Quarterback game scores for week 4 in the NFL. Season averages in parentheses. This data has yet to be adjusted to 2017 totals, but shouldn’t vary that much in the end.

Andy Dalton 86 (55)
Cam Newton 85 (53)
Russell Wilson 76 (49)
Deshaun Watson 74 (48)
Alex Smith 73 (80)
Tyrod Taylor 70 (62)
Aaron Rodgers 68 (58)
Tom Brady 65 (71)
Kirk Cousins 64 (61)
Derek Carr 63 (61)
Kevin Hogan 63 (61)
Drew Brees 61 (67)
Jameis Winston 61 (55)
Philip Rivers 60 (53)
Marcus Mariota 55 (52)
Trevor Siemian 55 (50)
Jared Goff 50 (69)
Carson Palmer 49 (42)
Carson Wentz 49 (50)
Josh McCown 49 (55)
Ben Roethlisberger 47 (51)
Case Keenum 46 (56)
Eli Manning 46 (56)
Matthew Stafford 46 (52)
Dak Prescott 45 (53)
Jay Cutler 43 (47)
E.J. Manuel 38 (38)
Mike Glennon 34 (41)
Joe Flacco 30 (38)
Matt Ryan 25 (60)
Brian Hoyer 24 (38)
Jacoby Brissett 24 (44)
Blake Bortles 17 (41)
Matt Cassel 17 (17)
DeShone Kizer 16 (26)

Week 1 Average: 52
Week 2 Average: 52
Week 3 Average: 58
Week 4 Average: 51

Mike Glennon’s weak week four performance, complete with four turnovers, has led to his benching while #2 pick Mitchell Trubisky takes the Bears’ reins. Glennon only has a 5-17 quarterback record over his career. His average game score of 55 is good for a player with his limited experience, but he was signed to keep the Bears competitive while Trubisky developed. The Bears are looking at long odds to reach the playoffs, there’s a bye week coming and Glennon hasn’t been the game manager he was signed to provide. The only reason not to start Trubisky is if there’s worry he will struggle like fellow rookie DeShone Kizer, and playing him too early might cause long-term damage. Hopefully for Chicago fans, this isn’t the case, as head coach John Fox is unlikely to keep his job if the Bears don’t make significant progress the rest of the season and these decisions shouldn’t be made out of desperation.
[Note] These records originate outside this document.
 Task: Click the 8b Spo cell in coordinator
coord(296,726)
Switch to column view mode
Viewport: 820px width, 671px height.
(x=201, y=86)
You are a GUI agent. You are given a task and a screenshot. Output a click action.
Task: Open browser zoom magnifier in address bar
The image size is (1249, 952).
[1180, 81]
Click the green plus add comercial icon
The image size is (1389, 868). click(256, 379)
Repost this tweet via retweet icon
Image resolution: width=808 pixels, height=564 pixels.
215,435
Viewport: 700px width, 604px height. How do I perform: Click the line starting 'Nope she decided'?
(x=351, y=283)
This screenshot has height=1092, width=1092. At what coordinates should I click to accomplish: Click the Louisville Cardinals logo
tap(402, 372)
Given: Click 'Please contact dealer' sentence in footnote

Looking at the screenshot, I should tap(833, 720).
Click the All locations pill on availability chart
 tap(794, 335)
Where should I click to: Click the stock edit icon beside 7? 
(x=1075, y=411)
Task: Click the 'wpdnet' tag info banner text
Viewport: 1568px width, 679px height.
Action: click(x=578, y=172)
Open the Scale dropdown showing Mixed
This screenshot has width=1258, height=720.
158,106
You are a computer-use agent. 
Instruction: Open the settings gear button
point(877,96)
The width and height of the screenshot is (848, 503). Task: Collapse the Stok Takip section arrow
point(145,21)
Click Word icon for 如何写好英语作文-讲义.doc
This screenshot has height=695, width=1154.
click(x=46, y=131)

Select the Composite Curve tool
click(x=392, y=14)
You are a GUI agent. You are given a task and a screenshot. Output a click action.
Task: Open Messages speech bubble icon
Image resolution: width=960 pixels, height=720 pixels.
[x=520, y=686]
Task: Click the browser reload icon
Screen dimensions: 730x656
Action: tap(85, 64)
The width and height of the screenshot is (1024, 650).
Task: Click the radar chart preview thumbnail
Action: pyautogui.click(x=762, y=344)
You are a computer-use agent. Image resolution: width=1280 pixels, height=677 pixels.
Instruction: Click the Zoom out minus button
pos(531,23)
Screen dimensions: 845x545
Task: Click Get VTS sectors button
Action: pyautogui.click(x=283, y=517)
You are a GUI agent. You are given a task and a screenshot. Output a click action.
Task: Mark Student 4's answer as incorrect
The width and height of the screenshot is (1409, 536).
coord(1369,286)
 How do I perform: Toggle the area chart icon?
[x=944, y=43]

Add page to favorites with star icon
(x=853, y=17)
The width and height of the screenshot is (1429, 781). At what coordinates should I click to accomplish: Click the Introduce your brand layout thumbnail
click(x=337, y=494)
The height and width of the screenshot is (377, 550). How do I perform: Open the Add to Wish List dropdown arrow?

Top quartile Pass Defenses, by Game Score against:
1. Buffalo 37
2. Jacksonville 38
2. Pittsburgh 38
4. Kansas City 40
5. Baltimore 41
5. Seattle 41
7. Cincinnati 45
8. New York Jets 46
8. Detroit 46

Bottom quartile Pass Defenses, by Game Score against:
31. Miami 73
31. New England 73
30. Cleveland 71
29. New Orleans 66
28. Oakland 64
27. Tampa Bay 62
25. Carolina 61
25. Los Angeles Chargers 61
23. Indianapolis 59
23. Philadelphia 59

It’s much too early for conclusions based on this small a sample size, but asking if certain performances are “for real” can be addressed in a superficial manner, understanding that each of these performances make up one quarter of the opponent’s data this season.

– Notably off of career averages –
Alex Smith, 80 average, 3 bottom quartiles, 1 middle.
Tom Brady, 71 average, 1 bottom, 2 middle, 1 top.
Jared Goff, 69 average, 1 bottom, 3 middle.
Russell Wilson, 49 average, 1 bottom, 3 middle.
Carson Palmer, 42 average, 1 bottom, 2 middle, 1 top.
Mike Glennon, 41 average, 1 bottom, 2 middle, 1 top.
Joe Flacco, 38 average, 1 bottom, 3 top.

– The Rookies –
Deshaun Watson, 48 average, 1 bottom, 1 middle, 2 top.
DeShone Kizer, 26 average, 1 bottom, 3 top.